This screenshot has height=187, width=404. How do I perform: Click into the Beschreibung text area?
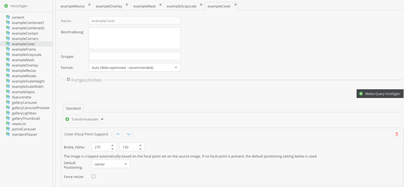click(134, 38)
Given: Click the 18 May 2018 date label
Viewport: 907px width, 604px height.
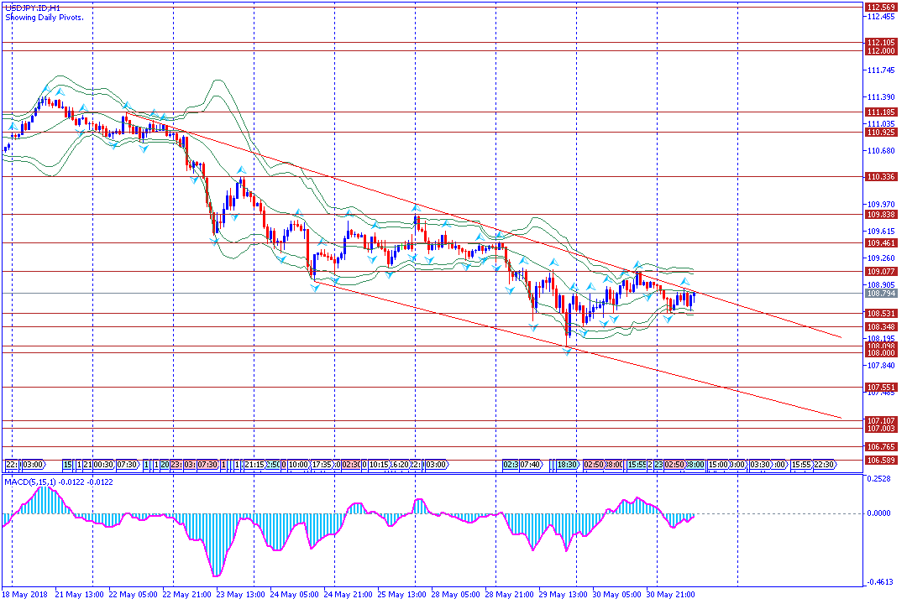Looking at the screenshot, I should [x=25, y=595].
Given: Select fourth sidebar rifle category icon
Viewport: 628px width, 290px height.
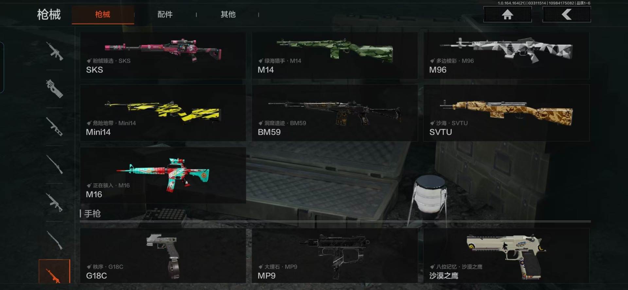Looking at the screenshot, I should tap(54, 164).

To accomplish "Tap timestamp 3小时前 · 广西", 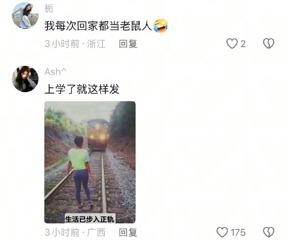I will tap(75, 232).
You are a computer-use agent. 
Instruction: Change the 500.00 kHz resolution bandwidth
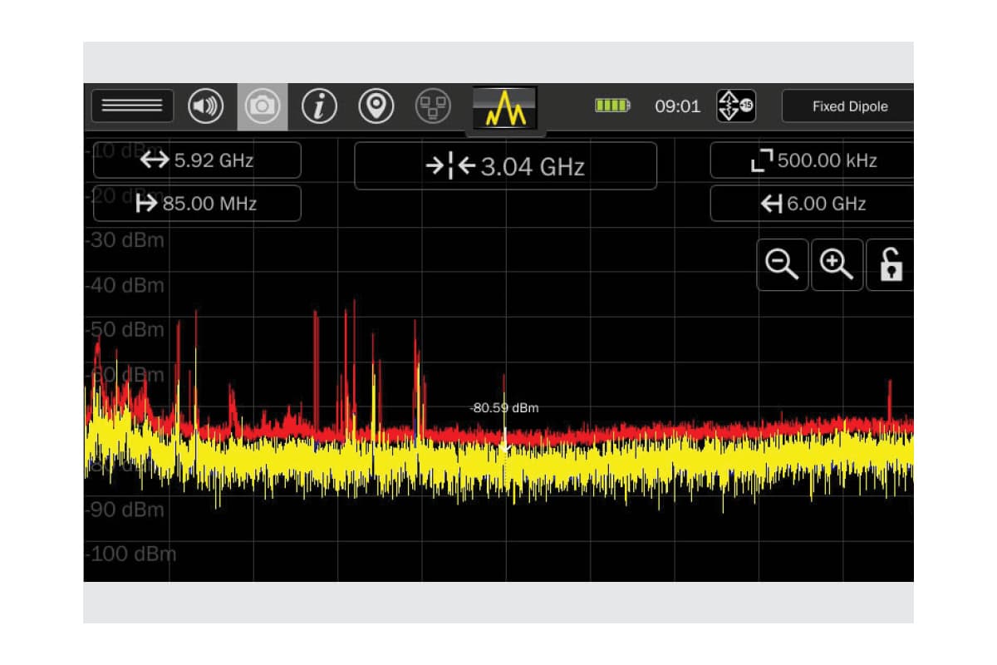pyautogui.click(x=812, y=160)
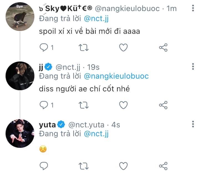Retweet jj's "diss người ae" tweet

point(84,105)
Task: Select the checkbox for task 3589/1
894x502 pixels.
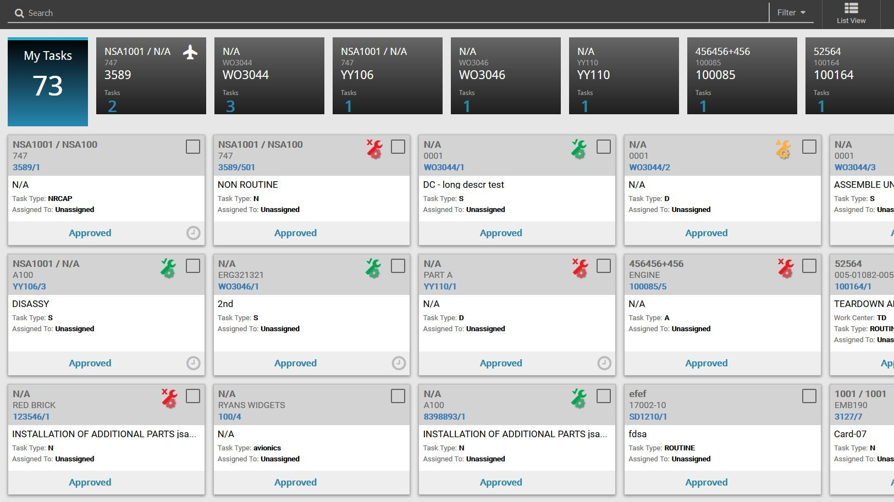Action: [193, 147]
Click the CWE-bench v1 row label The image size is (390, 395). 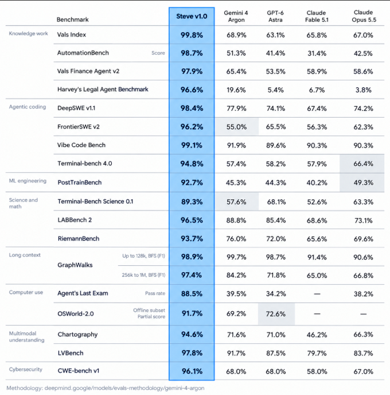point(79,371)
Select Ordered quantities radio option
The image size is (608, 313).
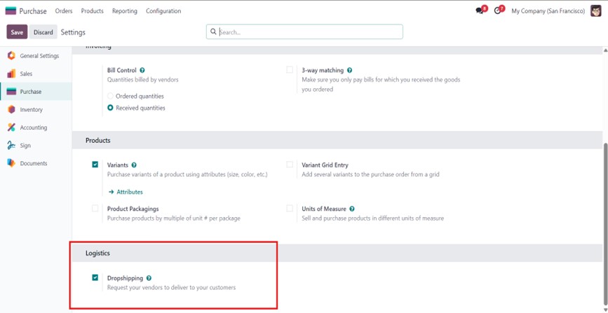coord(110,96)
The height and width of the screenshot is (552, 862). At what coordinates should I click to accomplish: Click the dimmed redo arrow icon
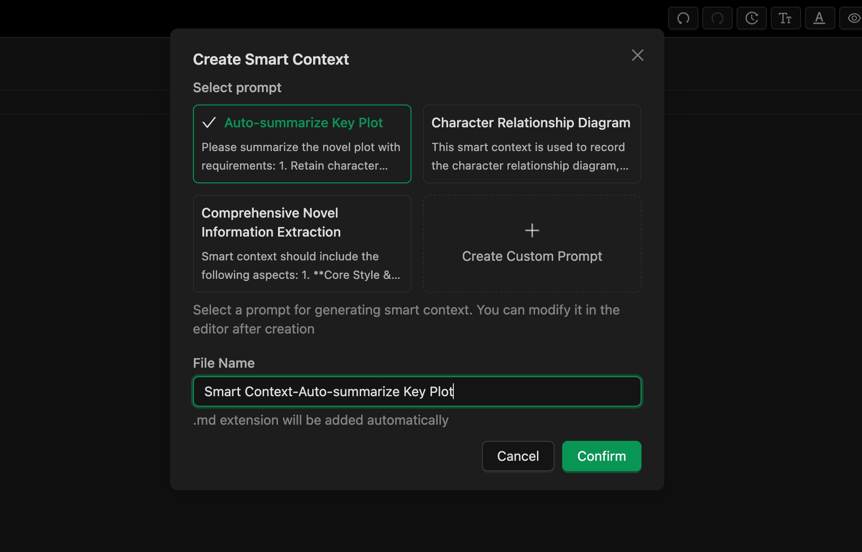click(x=717, y=19)
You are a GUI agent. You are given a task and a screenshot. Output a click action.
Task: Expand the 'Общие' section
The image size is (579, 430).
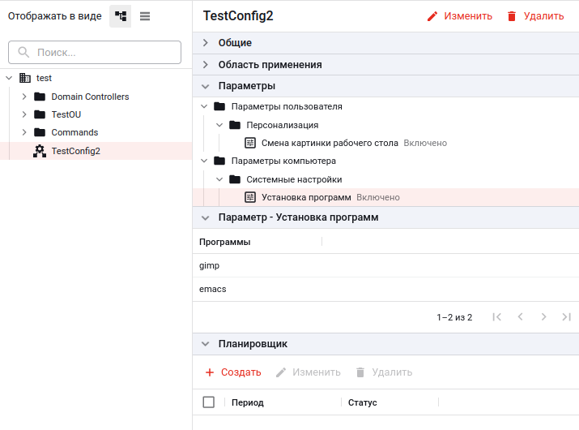coord(206,43)
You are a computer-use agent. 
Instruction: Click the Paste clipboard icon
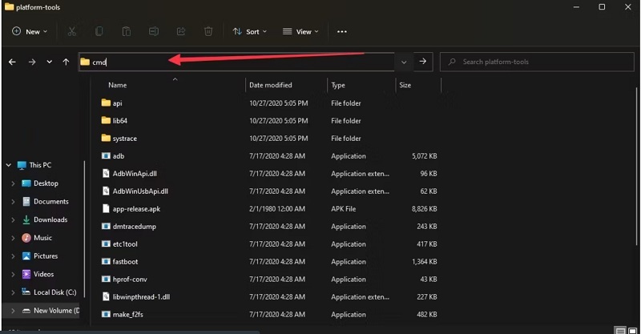(x=127, y=31)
================
(Problem statement)
Leaving out the pictures, print each line of the records above from the first up to and including the one that contains "Given: Select fourth", exactly as written.

(Completed exercise)
This screenshot has height=187, width=404. How do I perform: Click into the Beschreibung text area?
click(134, 38)
Given: Click the 18 May 2018 date label
Viewport: 907px width, 604px height.
Looking at the screenshot, I should [x=25, y=595].
Given: Select fourth sidebar rifle category icon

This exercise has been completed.